TAP provides packet reception and transmission for userspace programs. It functions as a simplified point-to-point or Ethernet device, where instead of receiving packets from physical media, it receives them from userspace programs. Similarly, when sending packets, rather than using physical media, the driver writes them to the userspace program. This makes TUN/TAP a useful mechanism for implementing virtual network interfaces.

The TUN/TAP driver itself is defined in the Linux kernel at drivers/net/tun.c. It has two primary components: the userspace side and the kernel side. The userspace side is exposed as a character device (CDev), a simpler device type compared to block or network devices. This allows userspace applications to interact with the driver using basic I/O system calls like read(2) and write(2). When these syscalls are invoked, the corresponding routines within the driver are triggered to handle the requests. The file operations structure (fops) for the TUN device defines these interactions.

For example, here’s the fops structure for TUN/TAP:

static const struct file_operations tun_fops = {
    .owner          = THIS_MODULE,
    .read_iter      = tun_chr_read_iter,
    .write_iter     = tun_chr_write_iter,
    .poll           = tun_chr_poll,
    .unlocked_ioctl = tun_chr_ioctl,
    .open           = tun_chr_open,
    .release        = tun_chr_close,
    .fasync         = tun_chr_fasync,
};

This structure serves as the entry point for userspace programs to interact with the driver. It defines the methods that are called when userspace applications attempt to read from or write to the device. After initializing with open and ioctl calls, userspace programs can write packets using the write(2) system call to transmit them and read incoming packets using the read(2) system call. These actions correspond to the write_iter and read_iter methods in the driver, which handle the actual packet transmission and reception. While this mechanism is straightforward, it’s not the primary focus of this post.

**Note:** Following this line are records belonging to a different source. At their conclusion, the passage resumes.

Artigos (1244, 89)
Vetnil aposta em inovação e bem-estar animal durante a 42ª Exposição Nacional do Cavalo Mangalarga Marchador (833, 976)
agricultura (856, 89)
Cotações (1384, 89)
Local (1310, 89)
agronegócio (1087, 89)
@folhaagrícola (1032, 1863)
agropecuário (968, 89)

On the kernel side, TUN/TAP also requires a structure for network packet transmission. This is where the kernel defines the operations that interact with the network subsystem. The relevant kernel structure is net_device_ops, and the operations are defined as follows:

static const struct net_device_ops tun_netdev_ops = {
    .ndo_init              = tun_net_init,
    .ndo_uninit            = tun_net_uninit,
    .ndo_open              = tun_net_open,
    .ndo_stop              = tun_net_close,
    .ndo_start_xmit        = tun_net_xmit,
    .ndo_fix_features      = tun_net_fix_features,
    .ndo_select_queue      = tun_select_queue,
    .ndo_set_rx_headroom  = tun_set_headroom,
    .ndo_get_stats64      = tun_net_get_stats64,
    .ndo_change_carrier    = tun_net_change_carrier,
};

The most important callback here is ndo_start_xmit, which is assigned to tun_net_xmit. This function is called when the kernel requests the network driver to send a packet (referred to as sk_buff). In the case of TUN/TAP, the packet is ultimately passed to the userspace program, which can then process or transmit it further.


Packet Queues
#

Packet queues play a critical role in the network stack. When the kernel wants to send a packet through a network device, it first generates the packet and then enqueues it in the driver’s corresponding queue for transmission. This is part of the mechanism that ensures packets are processed and sent in an orderly fashion. A scheduler then asks the driver to transmit the packet, pulling it from the queue and sending it out.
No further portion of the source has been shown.